Scottish actor Maureen Beattie is the star guest at the final Herald Angels award ceremony at Edinburgh's Festival Theatre this morning as she receives as Archangel for her performances in the capital's summer arts jamboree.

Beattie is currently appearing, until Monday, in the third of a trilogy of one-woman shows by Quebecois writer Jennifer Tremblay that have been the latest milestones in a distinguished career. The Deliverance, at Assembly Roxy on the Fringe, completes the cycle of works directed by Muriel Romanes and presented by her Stellar Quines company, following The List and The Carousel. This tour de force by Beattie, described by theatre critic Neil Cooper as "a tale of everyday estrangement that transcends the ordinary to become something epic" in which the actor displays "an astonishingly vibrant mix of vivacity, vulnerability and anger", continues a presence on the UK stage in Stratford as often as Scotland that also include a celebrated Medea with Graham McLaren's Theatre Babel at the Assembly Rooms during the Fringe.

Beattie will be joined at the awards tomorrow by Angie Darcy, whose performance as the rock singer in Peter Arnott's play Janis Joplin: Full Tilt has been a significant event in her career. Darcy's barn-storming turn as Joplin has gone from a lunchtime theatre slot at Oran Mor in Glasgow to Scottish tour following its Fringe run at the Queen's Hall, with interest in Cora Bissett's production - which features a full live band - beyond that.

An Angel will also be presented to veteran traditional musician Cathal McConnell, player of the flute and whistle, singer and storyteller, and the heart of celebrated band Boys of the Lough. The Edinburgh resident has been performing with fiddler Duncan Wood and cellist Christine Hanson in an afternoon session at St Mark's Artspace that are a potent reminder of what the overused phrase "tradition bearer" really means.

In the International Festival two inventive theatre productions win Herald Angels. The much-anticipated adaptation of Alasdair Gray's seminal novel Lanark, co-produced by Glasgow Citizens and the EIF at the Royal Lyceum has been a triumph for the reunited Suspect Culture theatre company team of playwright David Greig, director Graham Eatough and composer Nick Powell with Sandy Grierson leading a very fine ensemble cast.
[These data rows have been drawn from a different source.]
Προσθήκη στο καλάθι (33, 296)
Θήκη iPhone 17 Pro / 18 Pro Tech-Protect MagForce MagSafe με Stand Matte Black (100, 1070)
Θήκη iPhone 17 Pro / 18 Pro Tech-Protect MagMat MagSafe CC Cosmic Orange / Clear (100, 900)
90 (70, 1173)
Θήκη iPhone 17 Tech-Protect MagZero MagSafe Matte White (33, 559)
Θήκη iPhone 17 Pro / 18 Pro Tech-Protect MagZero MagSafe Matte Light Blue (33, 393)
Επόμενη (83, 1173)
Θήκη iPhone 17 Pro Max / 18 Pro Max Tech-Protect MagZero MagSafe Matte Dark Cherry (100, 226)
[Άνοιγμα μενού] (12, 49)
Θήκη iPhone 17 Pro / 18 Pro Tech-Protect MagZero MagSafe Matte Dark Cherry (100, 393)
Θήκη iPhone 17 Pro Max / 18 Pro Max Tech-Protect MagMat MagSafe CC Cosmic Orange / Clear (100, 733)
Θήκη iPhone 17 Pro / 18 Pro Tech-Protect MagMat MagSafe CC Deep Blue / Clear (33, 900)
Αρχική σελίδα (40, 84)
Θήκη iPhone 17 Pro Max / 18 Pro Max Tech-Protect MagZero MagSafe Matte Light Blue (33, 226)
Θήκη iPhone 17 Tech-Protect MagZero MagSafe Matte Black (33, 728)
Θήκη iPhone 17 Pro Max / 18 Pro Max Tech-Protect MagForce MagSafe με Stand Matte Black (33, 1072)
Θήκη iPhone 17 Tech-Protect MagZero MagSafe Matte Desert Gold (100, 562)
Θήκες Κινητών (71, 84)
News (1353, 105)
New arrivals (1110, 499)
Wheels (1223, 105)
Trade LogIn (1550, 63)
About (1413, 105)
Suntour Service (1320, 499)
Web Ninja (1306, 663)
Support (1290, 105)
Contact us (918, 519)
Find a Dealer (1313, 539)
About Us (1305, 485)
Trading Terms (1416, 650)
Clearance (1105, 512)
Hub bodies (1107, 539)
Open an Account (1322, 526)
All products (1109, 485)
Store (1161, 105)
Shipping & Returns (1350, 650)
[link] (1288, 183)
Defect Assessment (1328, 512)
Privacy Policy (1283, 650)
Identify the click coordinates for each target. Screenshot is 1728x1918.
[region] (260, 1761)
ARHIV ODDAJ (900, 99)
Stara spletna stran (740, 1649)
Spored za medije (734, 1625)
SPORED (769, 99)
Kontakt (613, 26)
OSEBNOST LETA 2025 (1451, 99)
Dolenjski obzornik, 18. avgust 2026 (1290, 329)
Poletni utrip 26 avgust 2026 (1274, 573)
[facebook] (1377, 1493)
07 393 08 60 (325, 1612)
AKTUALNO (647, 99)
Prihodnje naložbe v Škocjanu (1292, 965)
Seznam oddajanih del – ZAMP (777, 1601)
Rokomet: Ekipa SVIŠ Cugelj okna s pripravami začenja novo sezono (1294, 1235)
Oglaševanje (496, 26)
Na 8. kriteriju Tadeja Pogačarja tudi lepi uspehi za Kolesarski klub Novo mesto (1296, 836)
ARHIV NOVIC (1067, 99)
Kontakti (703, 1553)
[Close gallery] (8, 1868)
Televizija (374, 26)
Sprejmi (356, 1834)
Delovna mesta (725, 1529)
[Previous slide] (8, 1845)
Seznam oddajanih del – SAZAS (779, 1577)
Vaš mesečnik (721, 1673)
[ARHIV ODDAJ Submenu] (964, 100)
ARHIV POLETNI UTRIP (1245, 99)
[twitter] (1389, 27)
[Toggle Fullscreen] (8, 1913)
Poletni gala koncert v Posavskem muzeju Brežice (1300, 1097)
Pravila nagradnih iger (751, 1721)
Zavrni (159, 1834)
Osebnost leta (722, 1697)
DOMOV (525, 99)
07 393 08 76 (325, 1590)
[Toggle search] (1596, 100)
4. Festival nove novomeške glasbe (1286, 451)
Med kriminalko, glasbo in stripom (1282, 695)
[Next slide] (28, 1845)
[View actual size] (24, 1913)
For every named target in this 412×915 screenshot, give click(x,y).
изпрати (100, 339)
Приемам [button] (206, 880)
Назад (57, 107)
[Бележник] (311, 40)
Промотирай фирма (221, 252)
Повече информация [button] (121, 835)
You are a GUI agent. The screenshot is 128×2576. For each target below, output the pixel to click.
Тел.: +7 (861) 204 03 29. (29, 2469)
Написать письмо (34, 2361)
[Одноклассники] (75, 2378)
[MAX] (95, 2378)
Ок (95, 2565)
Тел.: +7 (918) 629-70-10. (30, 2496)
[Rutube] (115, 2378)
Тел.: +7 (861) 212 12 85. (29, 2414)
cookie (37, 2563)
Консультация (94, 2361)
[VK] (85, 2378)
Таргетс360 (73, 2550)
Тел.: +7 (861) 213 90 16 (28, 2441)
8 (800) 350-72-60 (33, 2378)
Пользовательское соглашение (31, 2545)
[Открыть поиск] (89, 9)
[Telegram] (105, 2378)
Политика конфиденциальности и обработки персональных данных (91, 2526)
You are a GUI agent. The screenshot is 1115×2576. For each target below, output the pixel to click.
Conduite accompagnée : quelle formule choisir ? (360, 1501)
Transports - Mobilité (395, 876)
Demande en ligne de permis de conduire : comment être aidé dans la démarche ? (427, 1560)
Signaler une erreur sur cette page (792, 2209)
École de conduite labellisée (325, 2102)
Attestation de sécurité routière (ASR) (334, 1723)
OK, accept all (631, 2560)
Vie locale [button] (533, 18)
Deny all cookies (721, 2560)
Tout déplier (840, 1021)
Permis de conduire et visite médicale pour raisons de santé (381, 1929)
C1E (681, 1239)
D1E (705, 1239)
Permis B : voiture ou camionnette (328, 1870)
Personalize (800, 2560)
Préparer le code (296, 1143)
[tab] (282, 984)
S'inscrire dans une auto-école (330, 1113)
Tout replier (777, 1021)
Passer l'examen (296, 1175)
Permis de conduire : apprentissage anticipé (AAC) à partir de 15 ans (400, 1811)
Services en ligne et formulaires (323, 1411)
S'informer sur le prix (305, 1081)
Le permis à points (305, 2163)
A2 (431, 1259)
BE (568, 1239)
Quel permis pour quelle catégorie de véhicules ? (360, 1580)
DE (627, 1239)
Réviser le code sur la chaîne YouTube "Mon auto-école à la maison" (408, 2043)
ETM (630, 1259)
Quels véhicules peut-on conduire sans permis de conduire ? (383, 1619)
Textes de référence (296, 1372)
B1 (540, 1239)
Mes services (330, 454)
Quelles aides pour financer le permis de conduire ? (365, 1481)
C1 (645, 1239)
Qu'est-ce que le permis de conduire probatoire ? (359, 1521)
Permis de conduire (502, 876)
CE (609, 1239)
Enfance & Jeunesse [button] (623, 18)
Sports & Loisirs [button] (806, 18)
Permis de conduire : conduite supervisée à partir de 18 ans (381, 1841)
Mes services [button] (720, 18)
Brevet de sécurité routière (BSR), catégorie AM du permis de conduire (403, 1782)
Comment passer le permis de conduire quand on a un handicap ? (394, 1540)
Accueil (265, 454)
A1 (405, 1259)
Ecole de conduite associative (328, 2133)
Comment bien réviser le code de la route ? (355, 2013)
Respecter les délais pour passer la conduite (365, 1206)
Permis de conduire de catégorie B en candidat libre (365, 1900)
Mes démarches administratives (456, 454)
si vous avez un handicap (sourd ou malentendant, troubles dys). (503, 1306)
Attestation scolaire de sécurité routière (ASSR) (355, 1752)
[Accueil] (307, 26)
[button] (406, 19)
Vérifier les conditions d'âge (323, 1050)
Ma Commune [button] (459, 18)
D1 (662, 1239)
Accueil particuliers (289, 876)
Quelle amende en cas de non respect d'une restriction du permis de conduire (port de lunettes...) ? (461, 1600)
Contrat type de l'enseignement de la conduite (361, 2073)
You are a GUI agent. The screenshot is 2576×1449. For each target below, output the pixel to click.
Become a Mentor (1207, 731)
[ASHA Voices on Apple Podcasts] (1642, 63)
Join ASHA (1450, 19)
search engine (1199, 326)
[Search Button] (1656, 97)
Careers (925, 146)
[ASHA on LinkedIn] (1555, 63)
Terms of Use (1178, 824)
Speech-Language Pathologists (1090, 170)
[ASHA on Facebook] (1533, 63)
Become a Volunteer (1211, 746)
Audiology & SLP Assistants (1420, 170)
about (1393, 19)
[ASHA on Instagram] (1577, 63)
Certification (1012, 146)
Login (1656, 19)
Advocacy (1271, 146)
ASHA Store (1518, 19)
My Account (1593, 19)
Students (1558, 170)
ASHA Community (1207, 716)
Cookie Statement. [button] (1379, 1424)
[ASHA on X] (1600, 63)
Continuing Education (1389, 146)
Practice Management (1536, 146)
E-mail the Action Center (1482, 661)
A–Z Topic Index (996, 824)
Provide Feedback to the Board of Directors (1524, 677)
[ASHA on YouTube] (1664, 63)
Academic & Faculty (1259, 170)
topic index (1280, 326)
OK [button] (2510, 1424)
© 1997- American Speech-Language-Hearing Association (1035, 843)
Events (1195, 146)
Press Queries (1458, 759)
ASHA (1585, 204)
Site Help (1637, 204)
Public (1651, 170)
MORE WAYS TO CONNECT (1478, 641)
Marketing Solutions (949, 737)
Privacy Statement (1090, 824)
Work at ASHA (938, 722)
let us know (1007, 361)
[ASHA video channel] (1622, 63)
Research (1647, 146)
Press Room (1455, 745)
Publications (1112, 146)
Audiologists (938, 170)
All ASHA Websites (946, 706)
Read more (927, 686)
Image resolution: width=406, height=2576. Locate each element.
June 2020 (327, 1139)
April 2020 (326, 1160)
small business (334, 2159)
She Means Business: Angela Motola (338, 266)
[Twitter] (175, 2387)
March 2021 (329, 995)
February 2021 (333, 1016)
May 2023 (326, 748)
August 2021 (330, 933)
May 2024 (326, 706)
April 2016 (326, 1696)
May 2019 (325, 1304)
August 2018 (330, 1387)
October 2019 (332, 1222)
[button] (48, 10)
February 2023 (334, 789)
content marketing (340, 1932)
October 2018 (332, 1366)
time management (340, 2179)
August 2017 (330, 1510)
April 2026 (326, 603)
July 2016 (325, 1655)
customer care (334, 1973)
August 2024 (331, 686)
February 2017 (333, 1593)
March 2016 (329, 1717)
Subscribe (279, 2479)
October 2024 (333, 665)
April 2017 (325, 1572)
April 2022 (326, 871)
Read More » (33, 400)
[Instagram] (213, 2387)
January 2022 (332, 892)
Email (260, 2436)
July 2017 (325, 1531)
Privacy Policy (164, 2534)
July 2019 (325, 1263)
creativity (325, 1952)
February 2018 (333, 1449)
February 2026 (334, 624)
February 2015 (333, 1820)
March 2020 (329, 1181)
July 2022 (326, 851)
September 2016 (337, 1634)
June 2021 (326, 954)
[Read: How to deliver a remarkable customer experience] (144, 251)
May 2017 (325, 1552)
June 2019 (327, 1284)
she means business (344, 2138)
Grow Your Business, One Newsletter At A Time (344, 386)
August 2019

This production is not only glorious, playful theatre, but also a remarkable faithful reflection of a challenging book.

With a much shorter run at the King's, En Avant, Marche! by Alain Platel's Les ballets C de la B from Belgium was also an unmissable event. Featuring local recruits from the Dalkeith and Monktonhall Brass Band, Platel's ensemble is led by a similarly inspirational performance by Wim Opbrouk as the dedicated percussionist in a community band whose dedication to one another speaks eloquently of the human condition and supportive relationships under threat everywhere.

The final week's Little Devil award goes to last week's Angel winners, the cast of Our Ladies of Perpetual Succour. The National Theatre of Scotland's adaptation of Alan Warner's novel The Sopranos faced a radical rethink at the Traverse last week, when a major technical failure afflicted the performers' vocal amplification. Undaunted, the women on the cast prepared unaccompanied versions of the songs as the audience waited to be admitted, as the backstage team worked to address the problem. An eleventh hour solution was found, but either way the show was certain to go on.

Today's ceremony will also include the naming of our Wee Cherub winner from the Young Critics from Edinburgh schools whose reviews of EIF shows have appeared in The Herald's Festival pages. The last of these, of The Magic Flute by the Royal High's Lillie Teden, appears below. Her work is on the shortlist alongside that of Jasmin Duncanson of Boroughmuir's review of the European Union Youth Orchestra, Linzi Devers of Holyrood's review of Robert Lepage's 887, Jo Stapleton of Broughton's review of FFS at the Playhouse, and Bella Baillie's of Ballett am Rhein's Seven at the same venue.